When you’re younger you often search for a right answer, as if there was some universal truth… eventually you find there’s a right answer for YOU.
I watched my son draw his full page comic with glee, filling the page with bold words and dynamic drawings crafted with an oversized black sharpie. Then came the smile of self satisfaction, the look that yelled to the skies,
I did that.
It felt as if he had pulled me back down and saved me from floating away into the dark. This is why I make things, too. Certainly I hope that others enjoy it. But even if no one does, at least I did.
I too often forget that is what matters the most.
Learning from ctrlpaint.com — practicing my digital blending. I want to get better at painting one way or another.
(please consider donating to iO: their week long Write a thon!)
One. Three. Five. Seven. Eleven. My son is fascinated by number sequences, ever since we pointed out the fibonacci series (If you’ve forgotten, 0, 1, 1, 2, 3, 5, 8, 13 21…) He started with letters, and even as early as two I told him about how computers think in numbers and that ASCII is a subset of integers that map to letters. For some reason I always recall the number 65 is “A”. As a kid, I never really questioned or knew why until much later when I discovered that there was a whole range of number reserved for cpu operations.
Thirteen. Seventeen. Nineteen. Twenty Three.
I have never really gotten into the quantified self movement. Even though I have a smart watch and its motivated me to run every morning, I still don’t assign a ton of value into “making my numbers go up”. A faster pace. A greater distance. Make those integers increase and decrease. It makes for a better life, or so some say.

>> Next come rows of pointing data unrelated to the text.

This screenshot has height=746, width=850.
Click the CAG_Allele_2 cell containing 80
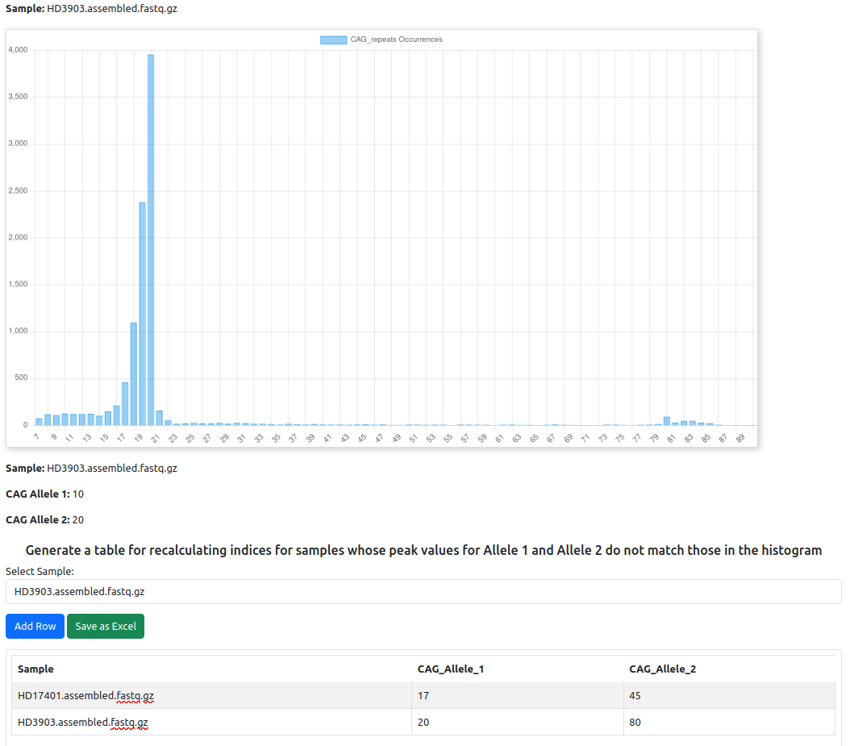(728, 722)
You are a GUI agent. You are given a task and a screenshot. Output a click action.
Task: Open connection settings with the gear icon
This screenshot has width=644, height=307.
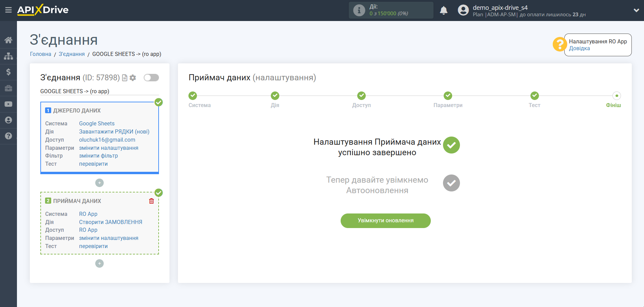(x=132, y=78)
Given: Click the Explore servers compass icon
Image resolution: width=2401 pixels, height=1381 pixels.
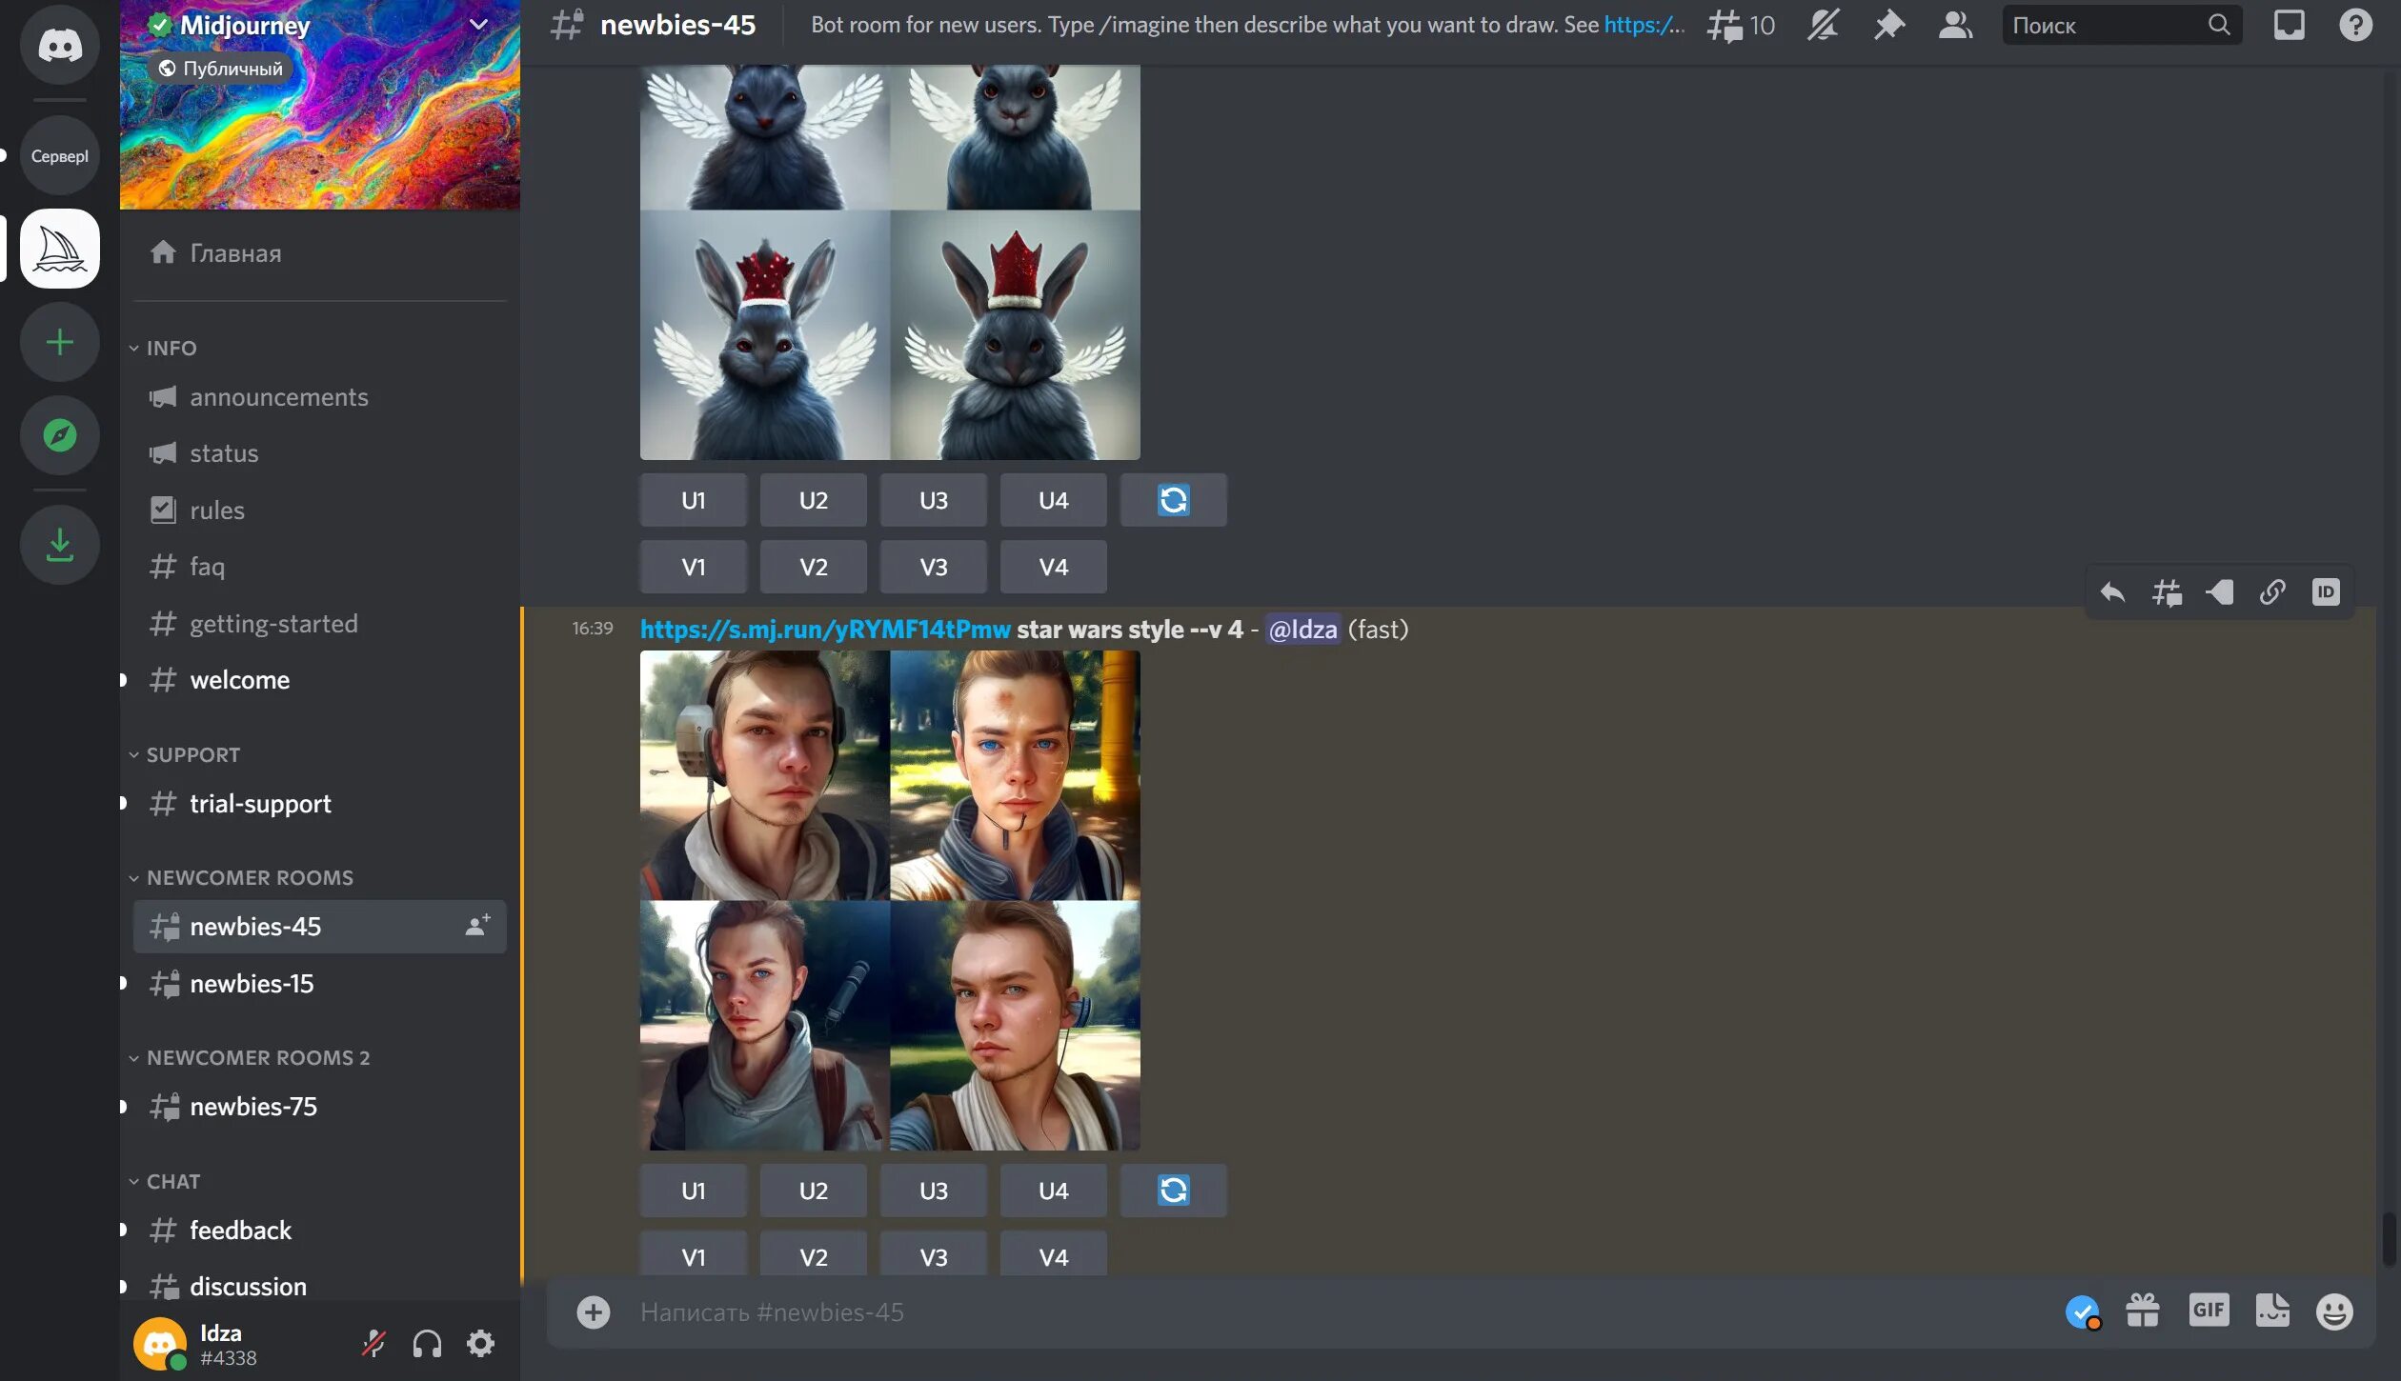Looking at the screenshot, I should [60, 435].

But I am not a computer, always crunching and thinking in numbers. THere’s more to life than that.
But I am an integer, whole and complete, just as you are, every day.
(If you’re wondering, my words spell out prime numbers.)
I write this week for iO:
It’s been three years since you’ve been gone. That thought still derails my thoughts, decoupling them from their direction, remembering just how tentative everything really is. I wonder how much of this is just an illusion, a whisper thin mirror with a hairline waiting to shatter, showing us all what really is.
At times I feel like i have it in my grasp, things make sense. Words and voices glow, while others everything is as dislliusoning an empty cabinet that still reeks of vinegar.
I return to that texting thread, the one where you never answered, where I may as well been shouting into the ground. I don’t know if you ever even read my words, and yet I return to that thread still, still hoping you might hear me.